Everyone has an accent or dialect, and some even have a speech impediment like a lisp. There is no perfect way to pronounce a language. As long as you can put together the right syllables in the right order (with the right intonation), you can be understood.
It would be no different if you were an American traveling to small-town Ireland or Scotland or some Cockney dialect in England. All regions slur their words into something that works and evolves for them.
Therefore, you should not be discouraged from learning Spanish simply because you cannot notice the subtle differences in similar sounding words. Furthermore, the context of the speech should allow you to make the best guess as to what they are saying. For instance,
Pongo la comida en mi boca.

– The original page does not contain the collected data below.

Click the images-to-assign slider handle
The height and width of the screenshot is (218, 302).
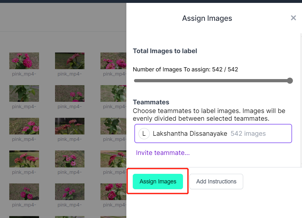[x=290, y=81]
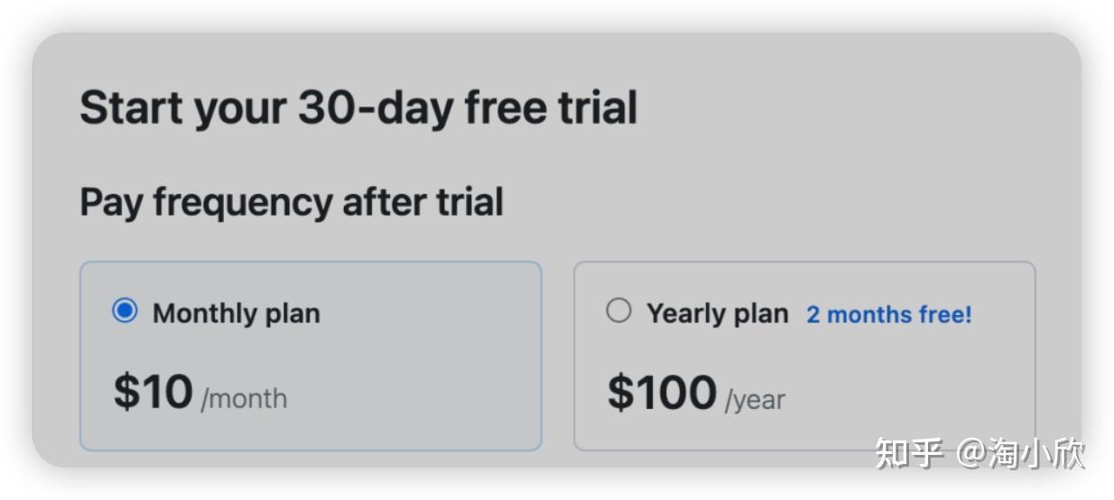The height and width of the screenshot is (500, 1114).
Task: Select the Yearly plan radio button
Action: pos(618,311)

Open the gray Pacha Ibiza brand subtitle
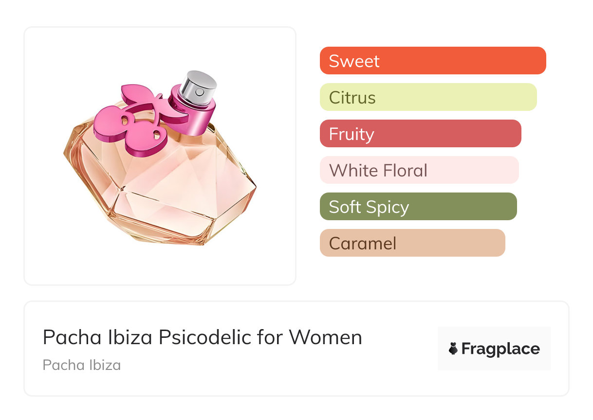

If you hear the sentence and think for some odd reason that the speaker said
Pongo la comida en mi poca, then you need to practice your Spanish more and more. Context is everything.

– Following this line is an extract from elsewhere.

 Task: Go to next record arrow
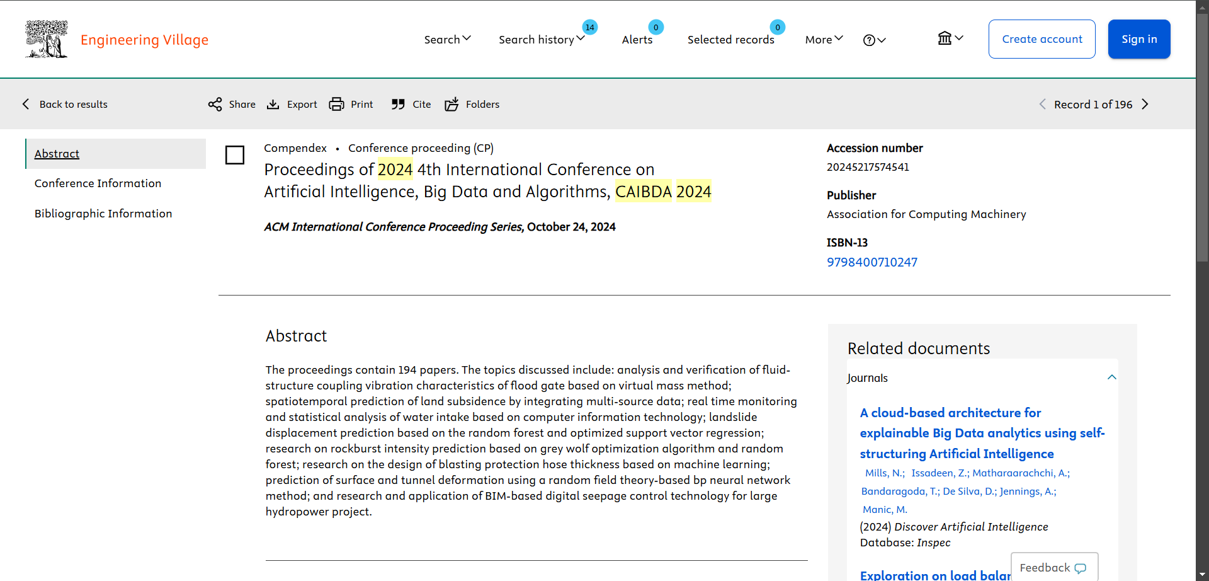(1145, 105)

I come from a very redneck, mountainous, Appalachian area in the United States so I have heard A LOT of mispronunciations throughout my life, some of which I doubt any foreigner would catch onto. For example, I often hear the old-timers around here say
Ni siquiera. https://www.google.com/search?q=nary -- which could easily be confused for
Merry, something completely different.
The more regions you visit (Spanish speaking) and the more dialects you communicate to, the more you will recognize the subtleties and differences, like how Castillian Spanish in Spain makes a 'th' sound for the 'S' sound.